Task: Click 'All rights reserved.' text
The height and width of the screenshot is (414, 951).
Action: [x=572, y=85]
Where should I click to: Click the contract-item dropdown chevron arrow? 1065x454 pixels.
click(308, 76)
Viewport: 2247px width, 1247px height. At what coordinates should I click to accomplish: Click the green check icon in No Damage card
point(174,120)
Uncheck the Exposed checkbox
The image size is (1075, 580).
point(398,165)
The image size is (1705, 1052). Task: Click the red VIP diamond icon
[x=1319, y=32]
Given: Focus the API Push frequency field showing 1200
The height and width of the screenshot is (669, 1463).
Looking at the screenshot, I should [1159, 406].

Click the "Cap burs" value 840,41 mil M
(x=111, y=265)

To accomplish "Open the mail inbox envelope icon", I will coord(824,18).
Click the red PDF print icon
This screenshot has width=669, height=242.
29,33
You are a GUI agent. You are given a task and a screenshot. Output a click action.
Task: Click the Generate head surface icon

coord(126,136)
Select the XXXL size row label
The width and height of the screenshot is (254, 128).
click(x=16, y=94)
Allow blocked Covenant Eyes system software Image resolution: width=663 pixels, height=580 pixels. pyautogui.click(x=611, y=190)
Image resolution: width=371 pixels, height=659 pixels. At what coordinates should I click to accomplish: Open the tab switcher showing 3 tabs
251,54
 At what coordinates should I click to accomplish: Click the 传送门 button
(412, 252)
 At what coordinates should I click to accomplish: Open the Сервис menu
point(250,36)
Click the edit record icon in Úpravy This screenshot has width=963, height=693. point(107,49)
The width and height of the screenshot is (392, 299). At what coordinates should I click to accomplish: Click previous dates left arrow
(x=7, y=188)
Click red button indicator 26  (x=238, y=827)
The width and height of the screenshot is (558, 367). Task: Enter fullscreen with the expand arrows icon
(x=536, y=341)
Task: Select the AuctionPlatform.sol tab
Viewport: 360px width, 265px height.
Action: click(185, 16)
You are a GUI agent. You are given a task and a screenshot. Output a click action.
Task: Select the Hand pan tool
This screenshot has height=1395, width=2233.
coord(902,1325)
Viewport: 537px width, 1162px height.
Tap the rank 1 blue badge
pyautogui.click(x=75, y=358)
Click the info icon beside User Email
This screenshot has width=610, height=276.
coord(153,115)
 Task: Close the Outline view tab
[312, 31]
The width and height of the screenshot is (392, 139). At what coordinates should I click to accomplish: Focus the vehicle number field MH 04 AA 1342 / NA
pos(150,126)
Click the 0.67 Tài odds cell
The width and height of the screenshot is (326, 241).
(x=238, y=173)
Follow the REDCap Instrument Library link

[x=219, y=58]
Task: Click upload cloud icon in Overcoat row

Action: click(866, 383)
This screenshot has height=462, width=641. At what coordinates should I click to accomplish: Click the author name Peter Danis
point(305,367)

──────────────────────────────

WRITTEN TASK = Please copy the records above character for character, from their very first line down to and including the line that contains "click(x=16, y=94)".

EXERCISE ANSWER =
Task: Click 'All rights reserved.' text
The height and width of the screenshot is (414, 951).
Action: [x=572, y=85]
Where should I click to: Click the contract-item dropdown chevron arrow? 1065x454 pixels.
click(308, 76)
Viewport: 2247px width, 1247px height. At what coordinates should I click to accomplish: Click the green check icon in No Damage card
point(174,120)
Uncheck the Exposed checkbox
The image size is (1075, 580).
point(398,165)
The image size is (1705, 1052). Task: Click the red VIP diamond icon
[x=1319, y=32]
Given: Focus the API Push frequency field showing 1200
The height and width of the screenshot is (669, 1463).
Looking at the screenshot, I should [1159, 406].

Click the "Cap burs" value 840,41 mil M
(x=111, y=265)

To accomplish "Open the mail inbox envelope icon", I will coord(824,18).
Click the red PDF print icon
This screenshot has width=669, height=242.
29,33
You are a GUI agent. You are given a task and a screenshot. Output a click action.
Task: Click the Generate head surface icon

coord(126,136)
Select the XXXL size row label
The width and height of the screenshot is (254, 128).
click(x=16, y=94)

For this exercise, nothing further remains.